Review each design revision with a technical eye, identifying common elements
that graphic designers add to their work that could potentially alter the scope
of your project.
● Forms
Simple forms like sign-in and
newsletter sign-up forms are a great addition to any site but they are not so
easy to create in SharePoint. Unless you have a specific solution, product, or
authentication method in mind, stick with what you see in the out-of-the-box
interface.
● Video
Multimedia and video are a great way to present content to your users. With
video, however, ensure that you’ve properly planned for the implementation of
video within your SharePoint environment. Ask appropriate questions like:
○ Who is producing the video? Do we have staff and
bandwidth to produce quality video content on a regular basis?

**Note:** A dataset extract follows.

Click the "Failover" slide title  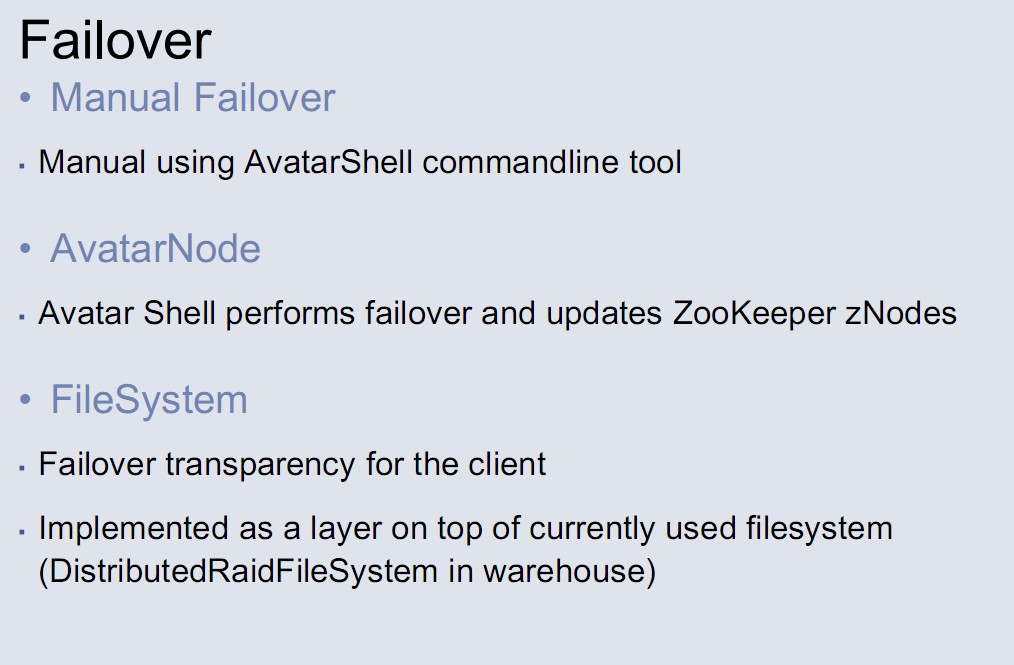pyautogui.click(x=115, y=41)
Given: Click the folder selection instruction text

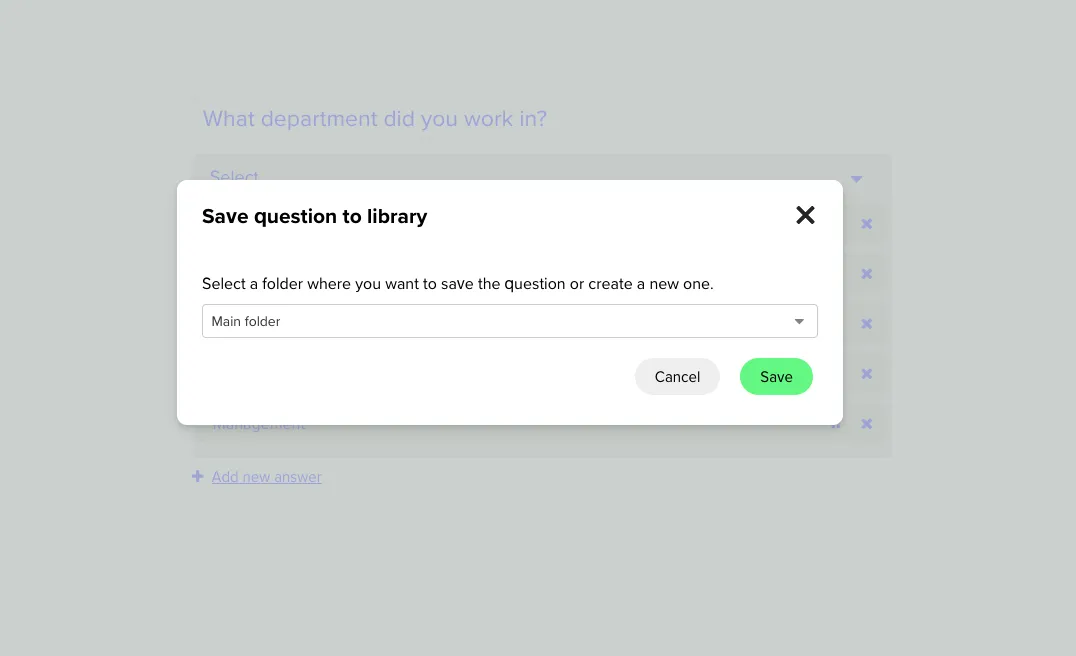Looking at the screenshot, I should [x=458, y=283].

○ Where will the video be hosted? Do we have
network bandwidth to stream video from our SharePoint environment?
○ What format is the video produced in? Is this
format compatible with our supported web browsers?
○ Do we need to support video on mobile devices
like tablets and smartphones?
● Dates and times
Even something as minuscule as a date format can be troublesome to overcome in
the SharePoint world. By default, many date and time fields in SharePoint
display in a proprietary format controlled by the regional settings of your
environment. Depending on where and how date information is displayed, you may
or may not have control over the specific formats.
● Pagination, read more, continue reading, more
results…
Buttons and links that contain text like
“continue reading” or “read more” are great additions to any design, but in
many cases default SharePoint content does not support pagination or content
excerpts. These things can be built, to be sure, the scope of your project
may not accommodate the additional effort needed to reflect what is shown in
your design.
With a real design in hand, all that remains is to execute the design
within the SharePoint platform. I find that most designers (myself included)
itch to jump into implementation at the onset of the project. We want to
immediately start designing, building, coding, and solving problems. That’s
simply our nature. With proper constraint, however, I find that the outcome of
most projects are greatly improved as a result of this formal design process.
Moreover, this process is platform
agnostic. It’s something you could as easily apply to WordPress as you could to
SharePoint, and that’s a good thing. Applying design to SharePoint is really
just a subset of the overall web design discipline. User experience doesn’t
dictate the platform it’s experienced upon, and neither should you. Create
something unique and polished, and your users will respond with their
appreciation and increased adoption of the product.